President Bush was ill-advised to veto the Family and Medical Leave Act, which was passed with bipartisan support in Congress. The act is a moderate and appropriate response to dramatic changes in the American work force as women and single parents, particularly at lower income levels, make up an ever larger proportion of the employee base in many companies and as men take on different roles in the family.
Moreover, it is an important piece of legislation because it recognizes that each employee is a whole person with a life that extends beyond the work place. Employer support of the employee and her or his family is as important as safety and a minimum wage. The House would do well to override this veto in its scheduled vote today.
Essentially, the act would require firms with 50 or more employees to grant up to 12 unpaid weeks of leave in connection with the birth or adoption of a child or to care for a sick child, spouse or parent. During the leave, the employee's health insurance coverage would continue (along with the leave taker's obligation, if any, to pay a share of the premium). At the end of the leave, the employee would be entitled to the job she or he left or a comparable one.
And that's it. The exemption for firms with fewer than 50 employees would mean that 95 percent of employers -- and 44 percent of employees -- would not be covered at all.
So we are really for the most part only talking about large businesses, most of which have far more generous parental leave programs than the one called for by the vetoed measure.
For example, at Control Data, a maternity leave can mean at least five months' leave at 65 percent of regular pay, and in some circumstances to even longer periods at 60 percent of pay.
A Minnesota statute in effect since August of 1987 mandates -- for firms with 21 or more employees -- a minimum six weeks of unpaid parental leave for the birth or adoption of a child, with ensured return to the same or a similar job. I know of no problems that this state law, which is very much like the proposed federal law, has caused Minnesota businesses.
The president vetoed the bill on the ground that the federal government should not mandate how employers treat their employees. This argument was pressed on him by most of the lobbying groups purporting to speak for the business community.

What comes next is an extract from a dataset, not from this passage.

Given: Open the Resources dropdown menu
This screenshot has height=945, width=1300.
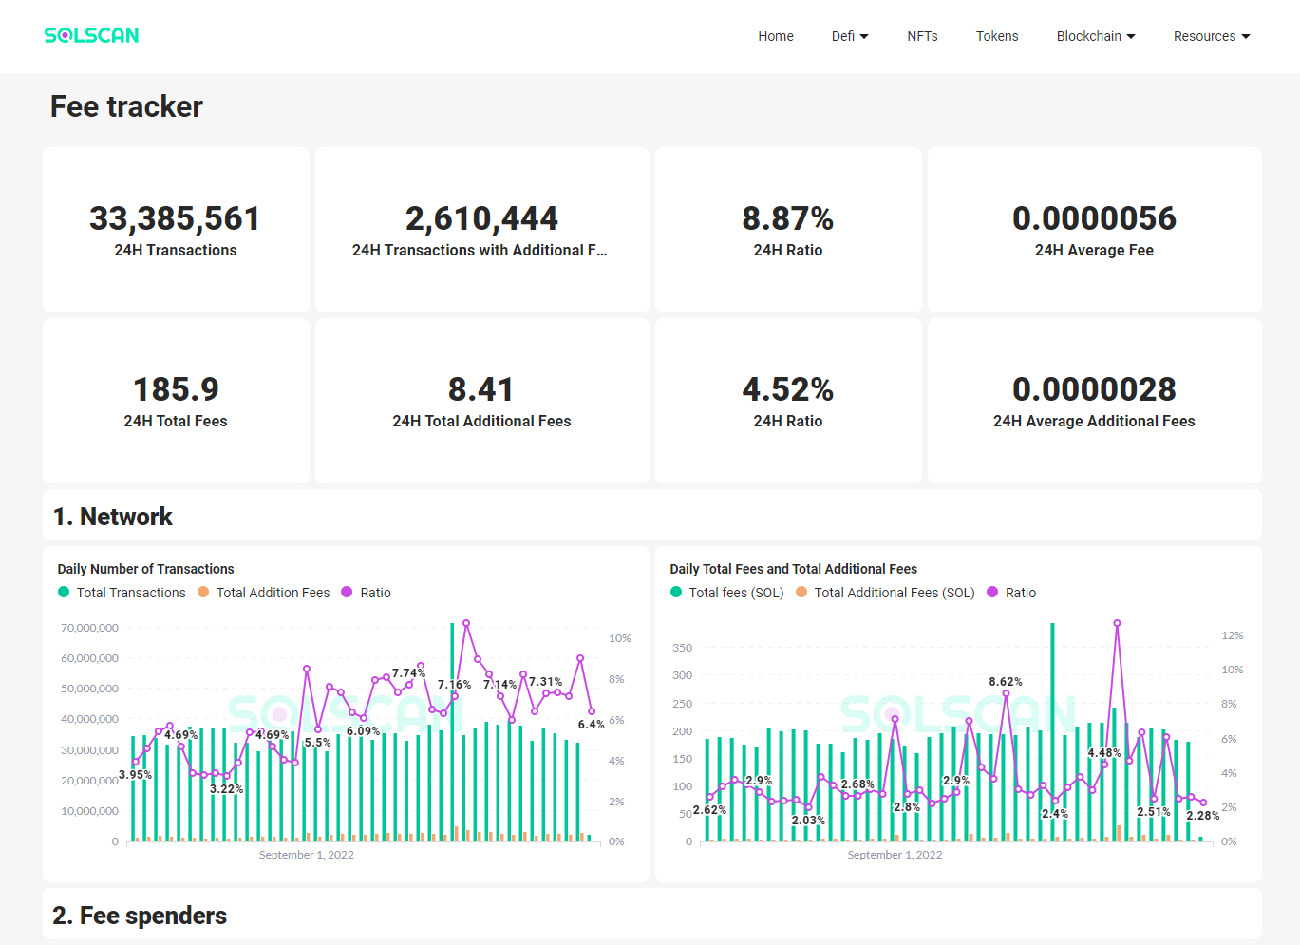Looking at the screenshot, I should 1211,36.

In the absence of generally accepted business standards of conduct toward employees, congressional mandates not only ensure fair treatment of workers but also nullify the advantage companies that do not treat their employees fairly would have over those who do. While most firms treat employees fairly, many do not. So over the years Congress has mandated a safe work place, a minimum wage and overtime pay, a pension and disability plan we call Social Security, pregnancy leave at least equal to leave benefits extended for any other physical condition rendering an employee unable to work, a vesting schedule for company pension plans and so forth.
Another argument advanced by the bill's opponents was that its cost -- estimated by the General Accounting Office at about $4.50 annually per employee -- would make it harder to compete in world trade. Not only is the cost trivial but nobody should argue that we require lower wages in the United States to match lower wages in the Pacific Basin or less effective pollution controls because foreign firms are spared such costs.
Moreover, our chief trade competitors, Germany and Japan -- indeed, apparently all industrial nations except South Africa -- have mandated family leave programs far more expensive per employee than the vetoed bill.
The real issue for American businesses and the federal government is what steps need to be taken to make the United States more competitive in world markets. Energy devoted to challenging an overdue and moderate piece of legislation is swinging at the wrong ball. Business opposition to this piece of legislation perpetuates the public perception that corporate managers believe that well-managed businesses are inconsistent with the enhancement of human values and the empowerment of employees.
In fact, enlightened and successful businesses have led the way on family leave and a number of other similar issues. With regard to the family leave issue, the president needs to hear a different business voice from the one to which he apparently listened.
The writer is president and chief executive officer of Control Data.